SSO users email addressess
Issue #219
resolved
I have an issue when I log into piler using sso, I get archived mail for distribution group memberships but not emails where I have been contact directly, If I review the email address's under settings for the user account it lists a lot of email addresses which are distribution lists etc, but does not list my actual email account.
Have I mis-configured something? I can see all the emails using the local auditor account.

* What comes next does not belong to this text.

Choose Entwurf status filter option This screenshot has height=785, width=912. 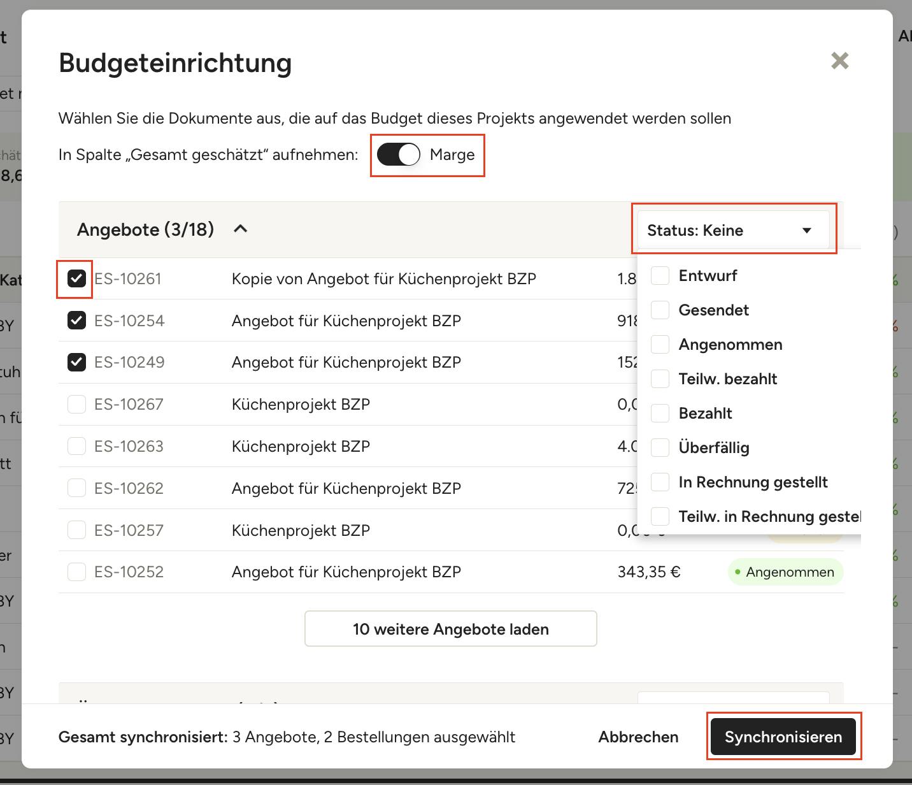point(660,276)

Could you explain the 'domains' setting a bit more in the admin panel as I am not sure if this is part of the issue, is it supposed to be setup like
emaildomain.com mapped to addomain.local?
Comments (14)
-
repo owner
-
reporter
I have tested a little and when I switch to ldap the primary address is listed also. It looking from maillog that
a) an extra result is found on the ldap query (12 hits vs 11) b) in the log entry it looks like the sphnix query return is incomplete (cut off halfway through an email address) is there a limit on the characters / bytes that can be returned?
I suspect this may only be an issue for IT staff who are a member of multiple distribution lists, but there will be other Staff such as manager which may have the same issue?
-
reporter
Also where does piler get the date from for the indexer job status? mine is an hour behind, but php and the local system time are correct?
-
repo owner
The indexer job status dates come from crontab -l, and a touched file in /var/piler/stat.

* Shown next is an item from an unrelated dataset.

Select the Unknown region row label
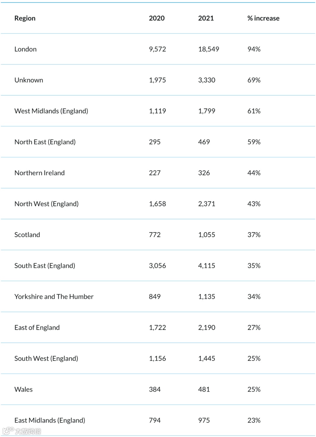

Is the extra entry is unrelated to your account? I think the sphinx query is complete, just the logger truncates long entries.
-
reporter
the extra entry is my (primary) email account, hence it works on ldap but not sso?
-
reporter
I have also checked all the times again, and the indexer job times are still exactly 1 hour ahead? I can see an indexer file in /var/piler/stat but it is blank, the cpu file is being updated correctly?
-
repo owner
Can you compare your email addresses on the settings page in the gui when logging in via ldap and sso? They should match as the gui is expected to find out all your addresses.
The indexer "touch file" is empty indeed only its timestamp carries information. Can you verify that the timestamp is correct? In what timezone are you? What's the timezone settings in config-site.php?
-
repo owner
-
assigned issue to
Janos SUTO
-
assigned issue to
-
reporter
Thanks - setting timezone in config-site.php resolved the time issue.
Yes the emails match between the ldap query and the settings option. I can't see any difference in the query that would result in the ldap settings supplying an extra email address. It's not a big issue as we are using this as a local failsafe, so having to login when accessing it is not really an issue, but seen as the rest of SSO works so nicely it would be nice to get it working!
-
repo owner
OK, then please show me the ldap queries in case of both ldap and sso. You may obfuscate them if you want to hide some internal domain names, etc.
-
reporter
from revisiting the logs it would seem that the filter is not correct on the sso query, for example the ldap query correctly has the filter (mail=firstname.lastname@company.com) whereas the SSO login has (mail=x) where x is the first letter of the username and or email address - they are the same in our setup. the same is true of the part of the query which maps the email to group memberships. But the one that references the user account DN is working ok?
-
repo owner
Please try the following: edit model/user/auth.php, and put the following AFTER the 333th line where you have $a = $query->row;
print_r($a); die(" end of debug");
then close the browser, and try to access the gui again. This will print out the details of the samaccount query. You may obfuscate the result, but please keep the structure. Or you may sent the result to me (see piler -V).
-
reporter
Hi,
After some further discussion in the department we've decided just to use LDAP, as this is just a backup setup anyway so it is not really an issue.
I appreciate the time you have spent looking into this issue for me,
Kind Regards, Richard
-
repo owner
- changed status to resolved
OK, then case is closed.
- Log in to comment
When you login, the piler gui syslogs some email addresses, ldap queries, etc. Can you show them to me? Also please show the ldap attributes of this problematic user.
Btw. does this issue occur for everyone or just this specific user?
The domain listing is used for 2 things:
a) for restoring emails b) determining whether the given email is incoming or outgoing, so you can filter based on the direction of the email, too.